And you know this because......I don't know....you are a fly on the wall in every single mother's house around you? Right. Personally, I have never emasculated my boys and let them or encouraged them to play with dolls. Neither have the other single moms with boys I know. Unless your mommy did this for you, I don't think you can presume to speak on how they're being rasied.
And furthermore, I'm guessing that the majority of the poverty stricken, fatherless prisioners without dads were not raised by moms who paid even the remotest attention to who or what they were playing with. It is true there is an overwhelming amount of prisioners who grew up without a father, but keep in mind that if you really read the statistics, they are probably 99% from urban environments where they were exposed to crime all their lives.
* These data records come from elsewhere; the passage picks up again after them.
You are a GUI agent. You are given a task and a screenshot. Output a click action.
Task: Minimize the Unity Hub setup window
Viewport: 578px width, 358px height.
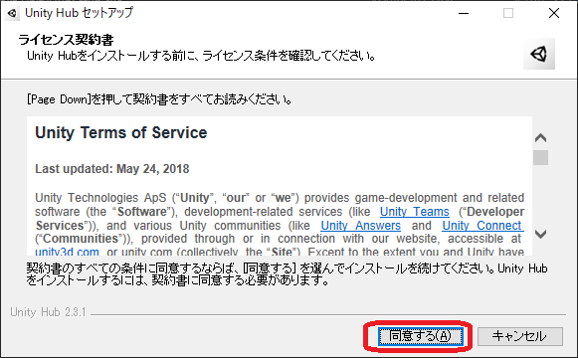464,13
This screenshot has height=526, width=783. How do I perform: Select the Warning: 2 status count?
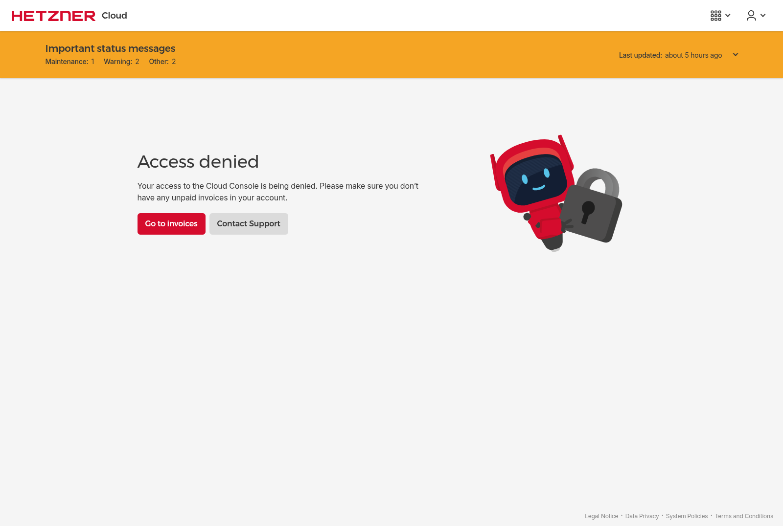(121, 62)
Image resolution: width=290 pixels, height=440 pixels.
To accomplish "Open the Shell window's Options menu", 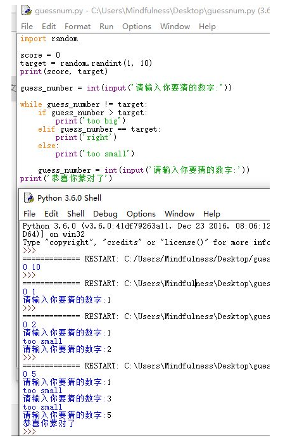I will pyautogui.click(x=141, y=214).
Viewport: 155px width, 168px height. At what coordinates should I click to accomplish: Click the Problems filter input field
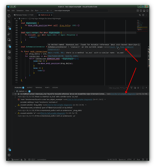point(118,88)
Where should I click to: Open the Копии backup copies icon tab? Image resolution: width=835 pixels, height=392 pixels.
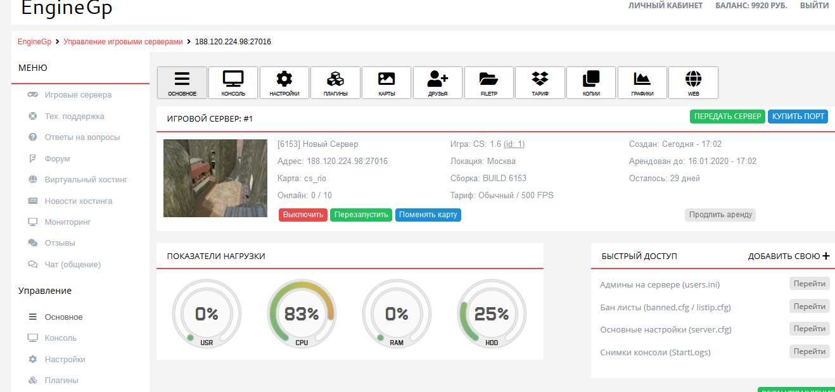tap(591, 83)
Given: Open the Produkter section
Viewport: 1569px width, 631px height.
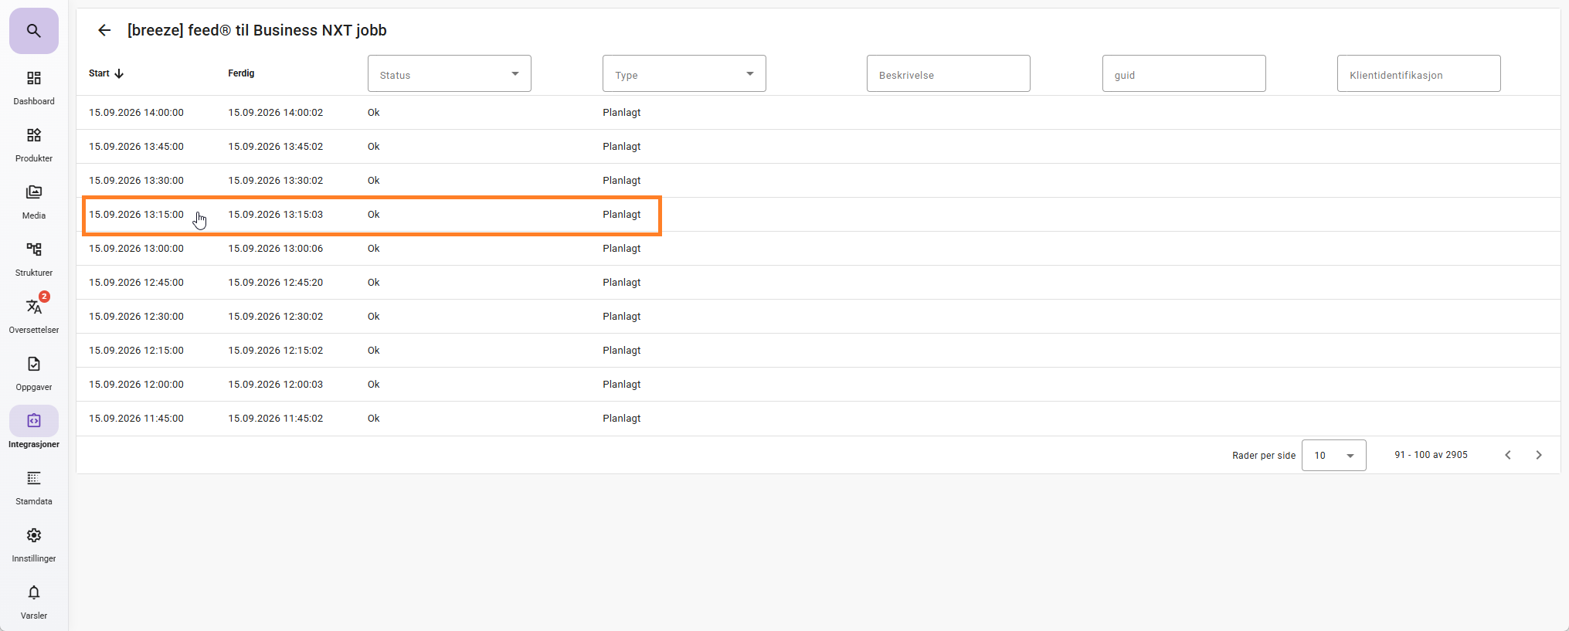Looking at the screenshot, I should (34, 145).
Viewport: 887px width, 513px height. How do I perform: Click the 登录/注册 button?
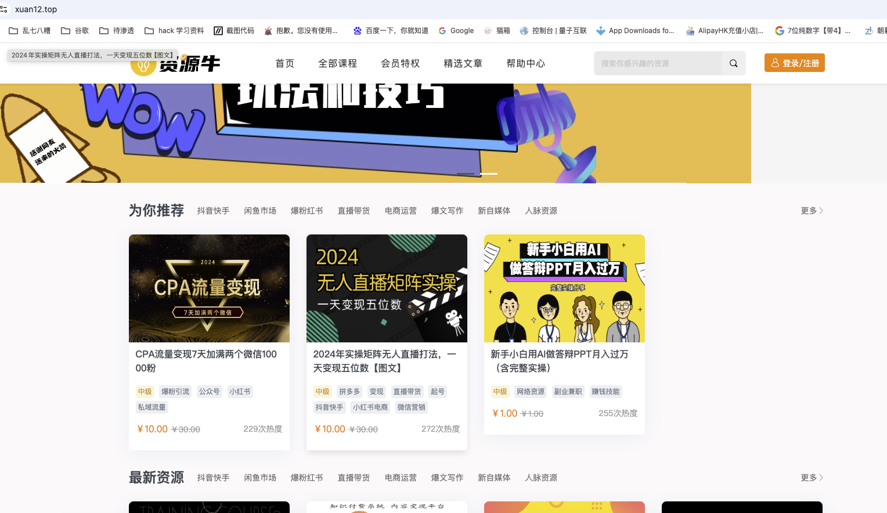794,63
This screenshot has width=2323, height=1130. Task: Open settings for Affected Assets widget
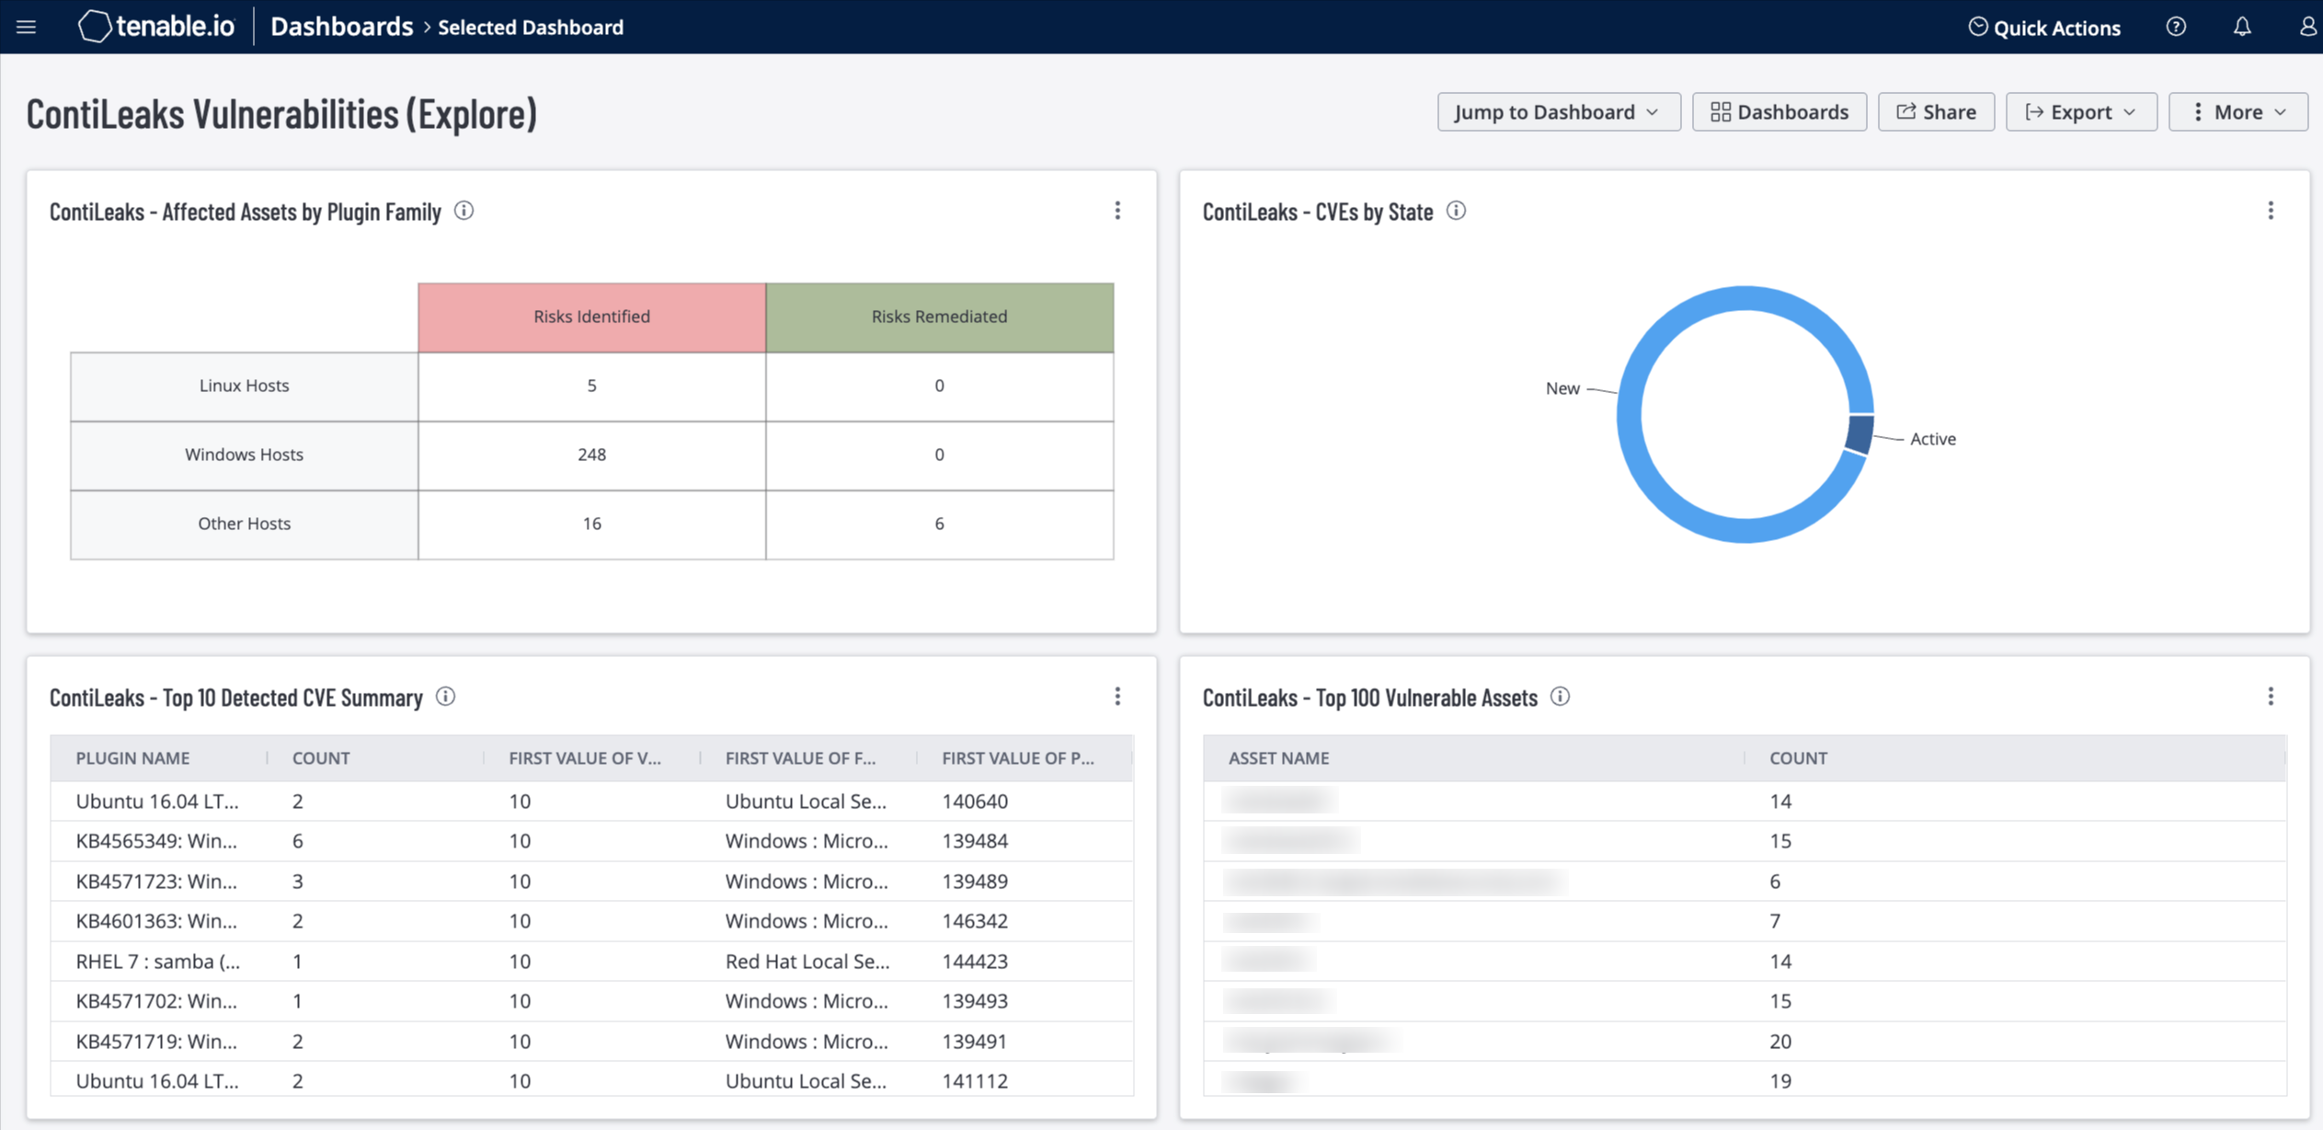click(1117, 211)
I am of course hoping my boys do not end up in prison or jail, or the mental healthcare system. But I would hope the same thing if I had a husband. In reality I have provided them with an attentive, stable parent who is teaching them morals and values, and providing them with the most loving environment I can provide for them--that includes understanding that they are boys. That in itself reduces their chances of growing up to be substandard citizens as some here would suggest.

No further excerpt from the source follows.